Table 1. Feature History Table
Feature Name
|
Release Information
|
Feature Description
|
Virtual Output Queue Watchdog
|
Release 7.3.6
|
You can now quickly detect any stuck Virtual Output Queues (VOQ) in a line or fabric card within a minute. If the router detects
a stuck queue on a line card, it automatically shuts down the line card to prevent potential issues. If the router detects
a stuck queue on a fabric card, it triggers a hard reset on the Network Processing Unit (NPU). This ensures the continuous
movement of traffic queues, which is crucial for enforcing QoS policies, even when hardware issues disrupt the VOQ and impede
the flow of traffic.
The feature is enabled by default and can be disabled using the command hw-module voq-watchdog feature disable .
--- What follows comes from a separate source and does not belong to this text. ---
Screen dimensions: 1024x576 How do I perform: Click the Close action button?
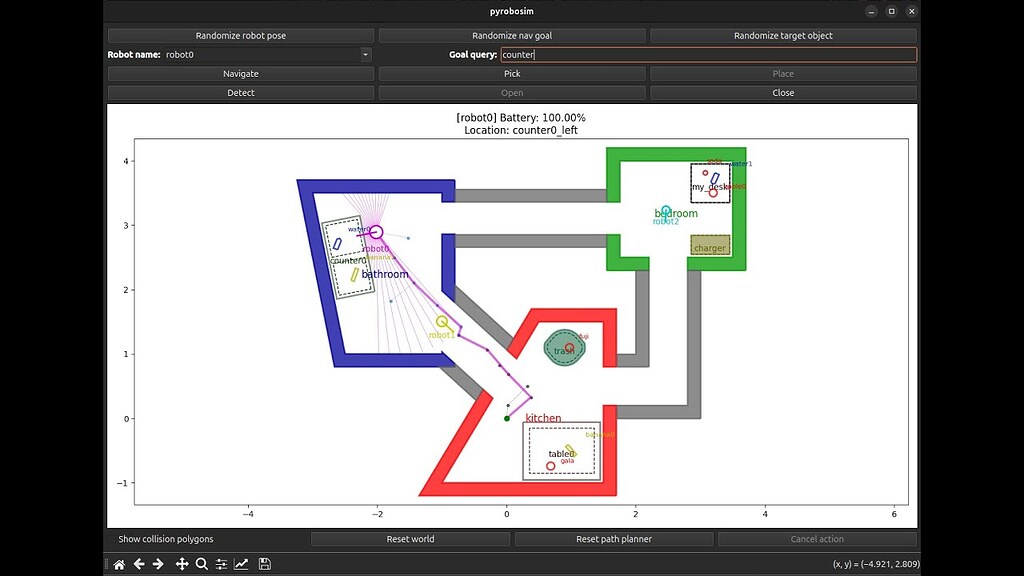coord(782,92)
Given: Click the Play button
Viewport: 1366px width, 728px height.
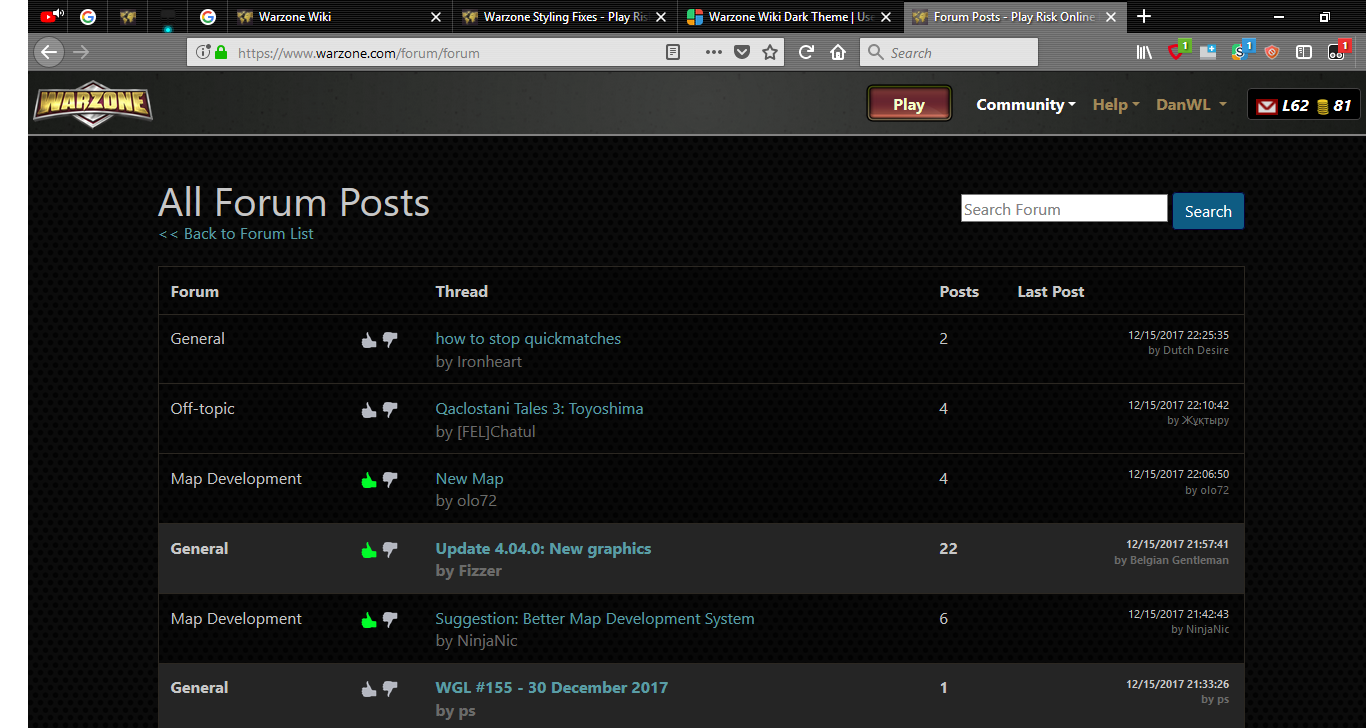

The feature is supported only in Cisco 8000 Series Routers with Cisco Silicon One Q200 ASICs.
The feature introduces these changes:
CLI:
|
Virtual Output Queue (VOQ) is a mechanism to manage a situation where a packet at the front of the queue is unable to move
forward due to a busy destination, causing a delay for all packets behind it, even those with available output ports. VOQ
prevents packet delay or loss by providing each output port with a dedicated queue for every input port. This mechanism ensures
that packets are transmitted in the correct order and maintains quality of service (QoS) by managing congestion.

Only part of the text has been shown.